Reading passage -
+---+

MADELEINE BRAND, host:
This is MORNING EDITION from NPR News. I'm Madeleine Brand.
STEVE INSKEEP, host:
And I'm Steve Inskeep.
Afghanistan held its presidential election last August, but still does not have a new government. There's a president, Hamid Karzai, but not a government beneath him. The Afghan parliament rejected most of President Karzai's Cabinet choices last week. The delay in choosing a Cabinet dismays some international officials. Some Afghan lawmakers say they're pressing for honest government after widespread corruption during Karzai's last term. We asked one lawmaker, Daoud Sultanzoy, about some of the jobs that need to be filled.
Mr. DAOUD SULTANZOY (Member, Afghan National Assembly): We have an array of people, similar to the U.S. Then we have ministry of rural development and travel affairs. And since we had millions of refugees and wounded, we have our ministry for them, martyrs and disabled.
INSKEEP: So of President Karzai's 24 nominees, how many did you oppose?
Mr. SULTANZOY: Out of the 24 ministers, I only voted for four.
INSKEEP: So given a chance to vote for 24 different nominees of President Karzai, you voted yes only four times and voted no 20 times. And your colleagues in the parliament were not far behind you. Seventeen out of the 24 were rejected. Why so many?
Mr. SULTANZOY: It's varied. The general reason, I could summarize it. Most of the ministers who came and who were expected to produce a cohesive program based on a national agenda were not able to produce that because there was no national agenda to speak of that hadn't been introduced by the president in the first place.

+---+

Available data -

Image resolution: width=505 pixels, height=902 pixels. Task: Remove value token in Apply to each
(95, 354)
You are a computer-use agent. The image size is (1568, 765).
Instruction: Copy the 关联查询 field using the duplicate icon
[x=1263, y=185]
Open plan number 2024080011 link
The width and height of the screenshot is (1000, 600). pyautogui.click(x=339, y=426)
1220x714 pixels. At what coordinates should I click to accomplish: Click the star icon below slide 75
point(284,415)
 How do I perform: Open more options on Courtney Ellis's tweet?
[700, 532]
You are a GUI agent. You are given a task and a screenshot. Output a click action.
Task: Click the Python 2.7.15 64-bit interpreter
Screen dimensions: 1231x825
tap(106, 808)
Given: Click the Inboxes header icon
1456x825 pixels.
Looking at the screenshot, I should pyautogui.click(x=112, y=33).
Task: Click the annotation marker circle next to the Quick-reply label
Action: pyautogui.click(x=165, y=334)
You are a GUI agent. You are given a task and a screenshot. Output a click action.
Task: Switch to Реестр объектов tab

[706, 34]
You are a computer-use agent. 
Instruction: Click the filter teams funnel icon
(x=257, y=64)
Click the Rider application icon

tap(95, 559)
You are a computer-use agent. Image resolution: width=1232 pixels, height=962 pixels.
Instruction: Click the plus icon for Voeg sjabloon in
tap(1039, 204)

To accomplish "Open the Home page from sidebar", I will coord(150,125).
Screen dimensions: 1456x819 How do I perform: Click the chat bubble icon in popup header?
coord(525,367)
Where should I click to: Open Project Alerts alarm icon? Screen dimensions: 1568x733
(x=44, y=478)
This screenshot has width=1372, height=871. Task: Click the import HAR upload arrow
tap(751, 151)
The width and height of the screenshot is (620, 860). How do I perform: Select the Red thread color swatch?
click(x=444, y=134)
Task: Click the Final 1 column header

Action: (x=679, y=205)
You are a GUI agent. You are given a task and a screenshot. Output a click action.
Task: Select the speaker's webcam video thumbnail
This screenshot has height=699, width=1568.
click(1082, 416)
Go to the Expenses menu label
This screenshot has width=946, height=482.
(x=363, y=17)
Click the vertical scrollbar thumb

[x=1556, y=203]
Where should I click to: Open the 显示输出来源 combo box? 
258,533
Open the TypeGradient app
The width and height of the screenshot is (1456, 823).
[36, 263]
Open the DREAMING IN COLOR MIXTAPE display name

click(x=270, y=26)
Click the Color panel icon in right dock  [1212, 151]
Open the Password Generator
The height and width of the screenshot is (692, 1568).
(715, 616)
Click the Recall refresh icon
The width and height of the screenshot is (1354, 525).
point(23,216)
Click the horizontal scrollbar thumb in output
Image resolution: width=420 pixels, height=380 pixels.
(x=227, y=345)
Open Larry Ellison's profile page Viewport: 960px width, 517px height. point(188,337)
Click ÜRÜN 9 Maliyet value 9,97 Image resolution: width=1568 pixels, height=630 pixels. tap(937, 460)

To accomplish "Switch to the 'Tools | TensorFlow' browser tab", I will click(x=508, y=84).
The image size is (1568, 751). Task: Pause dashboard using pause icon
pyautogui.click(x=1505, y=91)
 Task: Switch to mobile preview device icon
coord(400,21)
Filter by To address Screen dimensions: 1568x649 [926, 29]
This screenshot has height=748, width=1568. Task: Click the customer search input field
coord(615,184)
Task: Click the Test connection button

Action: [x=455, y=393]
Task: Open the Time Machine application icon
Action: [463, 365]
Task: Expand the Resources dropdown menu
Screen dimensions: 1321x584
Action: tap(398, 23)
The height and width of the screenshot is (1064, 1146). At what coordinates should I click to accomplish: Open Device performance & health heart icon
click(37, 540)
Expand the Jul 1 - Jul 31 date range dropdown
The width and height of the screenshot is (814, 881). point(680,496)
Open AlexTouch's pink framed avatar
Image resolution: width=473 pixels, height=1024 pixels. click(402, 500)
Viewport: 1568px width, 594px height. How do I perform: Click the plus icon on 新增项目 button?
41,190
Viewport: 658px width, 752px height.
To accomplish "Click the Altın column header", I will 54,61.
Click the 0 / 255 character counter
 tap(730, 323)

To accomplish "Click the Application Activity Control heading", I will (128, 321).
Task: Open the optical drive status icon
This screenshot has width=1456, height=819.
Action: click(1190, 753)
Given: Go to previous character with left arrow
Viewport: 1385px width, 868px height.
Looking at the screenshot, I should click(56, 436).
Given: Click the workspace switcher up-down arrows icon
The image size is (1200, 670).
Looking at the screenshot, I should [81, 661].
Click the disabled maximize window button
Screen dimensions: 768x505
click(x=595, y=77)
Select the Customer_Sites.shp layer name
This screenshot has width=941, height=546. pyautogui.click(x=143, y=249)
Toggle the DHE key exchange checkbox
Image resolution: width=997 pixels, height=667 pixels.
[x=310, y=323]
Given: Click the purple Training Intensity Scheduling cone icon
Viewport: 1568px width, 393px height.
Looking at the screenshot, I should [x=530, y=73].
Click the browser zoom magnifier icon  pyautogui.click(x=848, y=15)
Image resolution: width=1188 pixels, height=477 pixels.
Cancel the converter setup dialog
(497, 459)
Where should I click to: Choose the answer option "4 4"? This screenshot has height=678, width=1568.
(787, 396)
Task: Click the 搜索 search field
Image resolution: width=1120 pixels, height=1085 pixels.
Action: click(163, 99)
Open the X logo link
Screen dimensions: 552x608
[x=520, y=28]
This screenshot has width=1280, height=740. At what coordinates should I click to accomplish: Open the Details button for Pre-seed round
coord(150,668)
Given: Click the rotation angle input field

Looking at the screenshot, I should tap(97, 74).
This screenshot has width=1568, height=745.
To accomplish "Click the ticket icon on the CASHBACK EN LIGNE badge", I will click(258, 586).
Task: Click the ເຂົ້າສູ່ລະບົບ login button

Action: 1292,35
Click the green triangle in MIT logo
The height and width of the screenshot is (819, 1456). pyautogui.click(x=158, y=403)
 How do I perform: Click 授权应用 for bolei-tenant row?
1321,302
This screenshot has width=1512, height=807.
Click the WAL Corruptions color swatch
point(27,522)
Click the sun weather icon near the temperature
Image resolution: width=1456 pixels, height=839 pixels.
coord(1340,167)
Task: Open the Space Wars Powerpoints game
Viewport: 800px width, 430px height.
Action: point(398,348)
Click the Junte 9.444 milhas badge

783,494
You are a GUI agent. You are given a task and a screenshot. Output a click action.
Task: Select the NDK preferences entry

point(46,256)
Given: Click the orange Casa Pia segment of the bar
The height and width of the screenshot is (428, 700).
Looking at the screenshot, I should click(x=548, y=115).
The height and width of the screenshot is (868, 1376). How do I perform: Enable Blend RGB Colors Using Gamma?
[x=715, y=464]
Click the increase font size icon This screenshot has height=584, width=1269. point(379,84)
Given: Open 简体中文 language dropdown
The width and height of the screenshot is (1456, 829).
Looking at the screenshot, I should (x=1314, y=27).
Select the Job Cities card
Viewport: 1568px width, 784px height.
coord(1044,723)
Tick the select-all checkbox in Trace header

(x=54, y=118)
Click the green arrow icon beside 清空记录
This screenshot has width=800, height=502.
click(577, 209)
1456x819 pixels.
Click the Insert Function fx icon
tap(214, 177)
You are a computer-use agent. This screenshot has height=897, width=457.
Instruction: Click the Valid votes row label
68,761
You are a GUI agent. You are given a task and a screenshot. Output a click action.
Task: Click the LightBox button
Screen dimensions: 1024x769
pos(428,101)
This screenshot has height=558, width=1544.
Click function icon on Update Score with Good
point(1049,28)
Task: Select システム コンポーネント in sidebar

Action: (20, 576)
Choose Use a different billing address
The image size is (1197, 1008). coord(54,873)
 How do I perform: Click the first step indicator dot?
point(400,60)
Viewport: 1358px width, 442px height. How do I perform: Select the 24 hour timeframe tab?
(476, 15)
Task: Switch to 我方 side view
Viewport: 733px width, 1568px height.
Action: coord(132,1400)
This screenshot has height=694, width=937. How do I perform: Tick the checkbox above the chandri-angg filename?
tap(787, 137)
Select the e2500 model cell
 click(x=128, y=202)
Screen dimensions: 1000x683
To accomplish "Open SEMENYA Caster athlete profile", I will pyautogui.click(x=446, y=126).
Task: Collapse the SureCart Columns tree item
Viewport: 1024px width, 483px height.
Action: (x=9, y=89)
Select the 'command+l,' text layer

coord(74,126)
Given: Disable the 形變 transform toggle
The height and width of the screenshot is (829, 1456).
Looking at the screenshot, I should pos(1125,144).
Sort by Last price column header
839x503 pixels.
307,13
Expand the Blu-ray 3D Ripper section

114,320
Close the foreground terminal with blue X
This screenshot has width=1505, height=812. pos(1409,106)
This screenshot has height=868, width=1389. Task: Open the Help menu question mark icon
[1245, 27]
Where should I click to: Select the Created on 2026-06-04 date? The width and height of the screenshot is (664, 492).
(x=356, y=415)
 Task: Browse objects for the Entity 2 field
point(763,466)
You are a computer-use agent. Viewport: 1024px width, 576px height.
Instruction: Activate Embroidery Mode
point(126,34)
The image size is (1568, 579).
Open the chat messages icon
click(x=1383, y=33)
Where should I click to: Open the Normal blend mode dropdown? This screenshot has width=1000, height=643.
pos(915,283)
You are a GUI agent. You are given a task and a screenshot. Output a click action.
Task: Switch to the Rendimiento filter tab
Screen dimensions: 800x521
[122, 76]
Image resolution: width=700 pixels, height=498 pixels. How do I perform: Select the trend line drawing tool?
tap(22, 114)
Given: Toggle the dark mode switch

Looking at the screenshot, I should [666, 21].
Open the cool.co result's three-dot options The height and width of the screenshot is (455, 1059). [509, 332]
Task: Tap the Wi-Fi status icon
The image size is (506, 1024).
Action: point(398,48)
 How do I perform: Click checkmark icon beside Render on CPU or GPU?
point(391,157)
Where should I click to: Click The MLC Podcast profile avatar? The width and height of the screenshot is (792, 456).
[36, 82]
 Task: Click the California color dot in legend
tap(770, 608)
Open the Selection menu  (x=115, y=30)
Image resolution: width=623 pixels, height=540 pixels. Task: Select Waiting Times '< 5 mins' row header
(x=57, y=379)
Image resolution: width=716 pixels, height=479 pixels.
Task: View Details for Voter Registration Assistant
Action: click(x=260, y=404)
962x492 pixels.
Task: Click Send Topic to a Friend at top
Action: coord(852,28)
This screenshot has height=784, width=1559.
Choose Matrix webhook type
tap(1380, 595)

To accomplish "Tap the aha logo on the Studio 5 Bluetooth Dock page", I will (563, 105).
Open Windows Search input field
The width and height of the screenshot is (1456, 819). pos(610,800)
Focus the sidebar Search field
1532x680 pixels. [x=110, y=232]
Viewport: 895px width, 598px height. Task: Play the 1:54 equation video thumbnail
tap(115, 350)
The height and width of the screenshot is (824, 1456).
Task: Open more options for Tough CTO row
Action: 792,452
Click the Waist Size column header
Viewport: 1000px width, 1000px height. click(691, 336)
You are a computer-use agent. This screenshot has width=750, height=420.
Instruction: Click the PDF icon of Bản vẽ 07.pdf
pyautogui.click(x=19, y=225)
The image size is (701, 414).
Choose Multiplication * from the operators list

+---+

Tasks -
[a] Reproduce the listing word for word, starting at its first line and stopping after the line that contains "Action: pyautogui.click(x=165, y=334)".
[b] Carry on the radio interview about the Afghan parliament's rejection of Karzai's Cabinet nominees, picking up right after its last line.
The radio interview and the listing have nothing to do with each other.

Results of the tasks -
[a]
Image resolution: width=505 pixels, height=902 pixels. Task: Remove value token in Apply to each
(95, 354)
You are a computer-use agent. The image size is (1568, 765).
Instruction: Copy the 关联查询 field using the duplicate icon
[x=1263, y=185]
Open plan number 2024080011 link
The width and height of the screenshot is (1000, 600). pyautogui.click(x=339, y=426)
1220x714 pixels. At what coordinates should I click to accomplish: Click the star icon below slide 75
point(284,415)
 How do I perform: Open more options on Courtney Ellis's tweet?
[700, 532]
You are a GUI agent. You are given a task and a screenshot. Output a click action.
Task: Click the Python 2.7.15 64-bit interpreter
Screen dimensions: 1231x825
tap(106, 808)
Given: Click the Inboxes header icon
1456x825 pixels.
Looking at the screenshot, I should pyautogui.click(x=112, y=33).
Task: Click the annotation marker circle next to the Quick-reply label
Action: pyautogui.click(x=165, y=334)

[b]
INSKEEP: Some of these Cabinet nominees were described as warlords. The most famous, perhaps, is Ismail Khan, a man who, for many years, has been very powerful in the city of Herat.
Mr. SULTANZOY: Right.
INSKEEP: Was that part of the objection among some of your colleagues, that they did not want that kind of person involved in the government anymore?
Mr. SULTANZOY: Definitely. When you look at the list of rejected ministers, there was a combination of warlords or ethnic recommendations which were made by warlords. So it was an overall no to all of that.
INSKEEP: You collectively, in the parliament, have rejected 17 of his 24 Cabinet nominees. Do you have a sense that President Karzai is going to be able to send you nominees that you find more acceptable?
Mr. SULTANZOY: He has sent some indication that he might be sending some of these ministers who failed again for other posts, which will be a mockery. I think he wants to break the parliament's determination and show to the people of the country that this parliament is not the parliament that you think it is. I'm going to send these people for other posts, and I'm going to try to get them approved, and then this parliament will lose credibility if that happens. So he is trying to do that right now.
INSKEEP: As you probably know very well, the head of the United Nations mission in Kabul has described this dispute over the Cabinet members as a distraction. There does seem to be a bit of anxiety among foreigners about how long it's going to take the Afghan government to get moving.
Mr. SULTANZOY: I am so sorry that he does not act as the representative of the United Nations, but he acts of the representative of a palace. I think he should've been evenhanded and he should've applauded the achievement of the people of Afghanistan and a parliament that produced something.
I know that this decision can produce some sort of reverberations, but nation building and democracy is a journey that we have to be prepared for. These kinds of journeys have ups and downs. And we have to have the right shock absorbers to absorb these kinds of things. And if Mr. Kai Eide is not happy, his term will be over in March and I hope we can have a person who can be happy with the vote of the people of Afghanistan.
INSKEEP: Is there any way in which you may have been helpful to President Karzai here by rejecting most of his Cabinet nominees?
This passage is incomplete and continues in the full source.